The fetuses were weighed and examined for gross external alterations and sex. Approximately on-half of the fetuses in each litter were examined fresh for soft tissue alterations; the remaining fetuses (approximately one-half of the fetuses in each litter) were examined for skeletal alterations after staining.

The number of rats (eight) sacrificed for humane reasons due to adverse clinical observations (excessive vocalization, hyperactivity and gasping) occurring immediately following test substance application in the 45 mg/kg/day dosage group was significantly increased as compared to the sham control and vehicle control groups. These signs were also observed in rats that were not sacrificced; however, the extent of and the duration of the vocaliztion and hyperactivity did not justify sacrifice. All other rats survived until scheduled sacrifice.

Test substance related increases or significant increases in the number of rats with hyperactivity, vocalization, gasping and brown discoloration of the skin occurred in the 15 and 45 mg/kg/day dosage groups. Test substance related significant increases in the number of rats with grade 1 flaking, grade 1 edema and erythema, grade 2 flaking and scabs at the administration site occurred in the 15 and 45 mg/kg/day dosage groups and grade 2 erythema and edema and grade 3 flaking occurred in the 45 mg/kg/day dosage group. An ulceration at the administration site was observed in the 45 mg/kg/day dosage group. No maternal gross lesions occurred at necropsy.

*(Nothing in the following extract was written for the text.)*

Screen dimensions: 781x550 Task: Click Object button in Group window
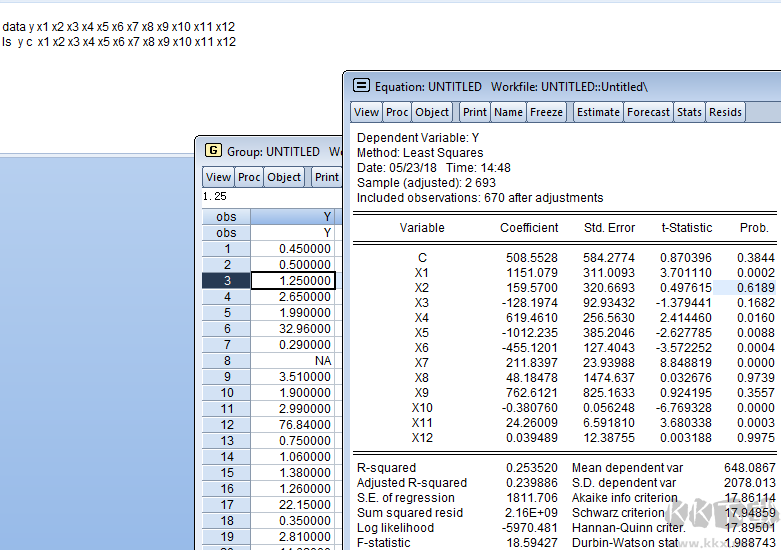pos(284,177)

Body weight gains were significantly reduced in the 15 and 45 mg/kg/day dosage groups, as compared to the sham control group and/or vehicle control group values for the entire dosage period (calculated as DGs 6 to 21), for the entire gestation period (dgs 0 to 21) and at numerous tabulated intervals during the dosage period. Test substance related significant reductions in maternal body weights occurred on DGs 10 to 21 in the 45 mg/kg/day dosage group.

Gravid uterine weights were comparable among the test material treated groups as well as the control groups. Corrected maternal body weight gains for DGs 6 to 21C and 0 to 21C (21C = DG 21 body weight minus the gravid uterine weight) were significantly reduced, as compared to the sham control group and/or vehicle control group values, in the 15 and 45 mg/kg/day dosage groups.

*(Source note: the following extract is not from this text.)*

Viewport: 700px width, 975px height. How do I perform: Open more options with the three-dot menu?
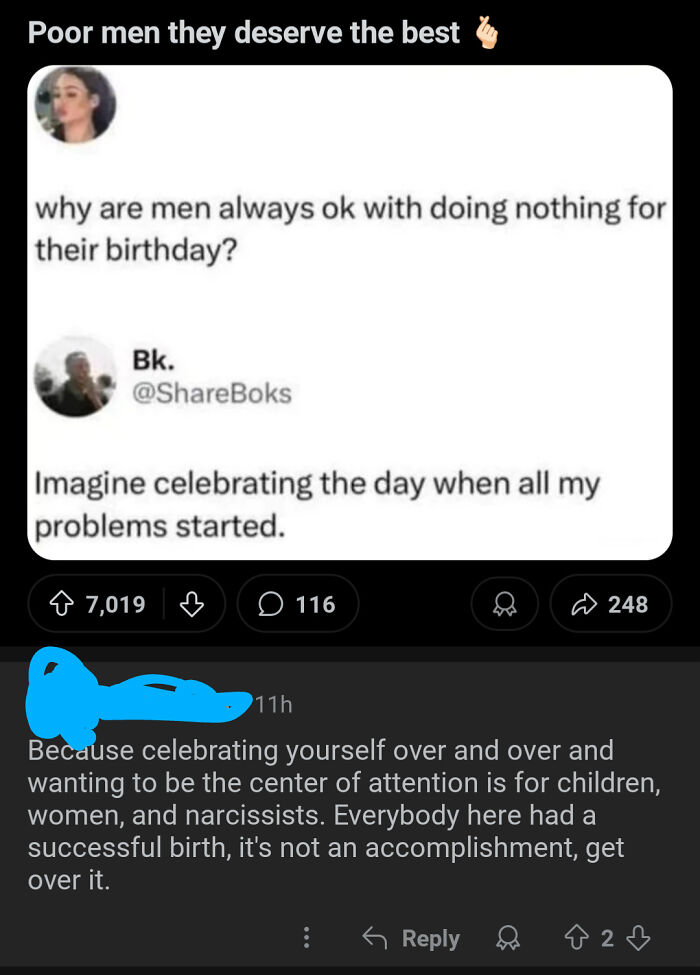point(306,938)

Absolute (g/day) feed consumption values were significantly reduced in the 45 mg/kg/day dosage group, as compared to the sham control group and the vehicle control group for the entire dosage period (calculated as DGs 6 to 21). These values were also significantly reduced, as compared to the sham control group and/or the vehicle control group at each tabulated interval during the dosage period.

No Caesarean-sectioning or litter parameters were affected by dosages of the vehicle or test substance as high as 45 mg/kg/day.

No fetal gross external, soft tissue or skeletal alterations (malformations or variations) were caused by dosages of the test substance as high as 45 mg/kg/day. All alterations were considered unrelated to the test substance because: 1)they were not dosage dependent; 2)the litter incidence was not significantly different from either control group value; and/or 3) they were within the ranges observed historically at the Testing Facility.

On the basis of these data, the maternal no observed adverse effect level (NOAEL) is 5 mg/kg/day. Adverse clinical observations, skin reactions and reductions in body weights and feed consumption were observed in the 15 and/or 45 mg/kg/day dosage groups. An increase in the number of rats sacrificed for humane reasons was observed in the 45 mg/kg/day dosage group. No developmental effects were see at any dose that were related to the treatment with Amines, C12-C14 tert-alkyl. The developmental NOEL is 45 mg/kg/day.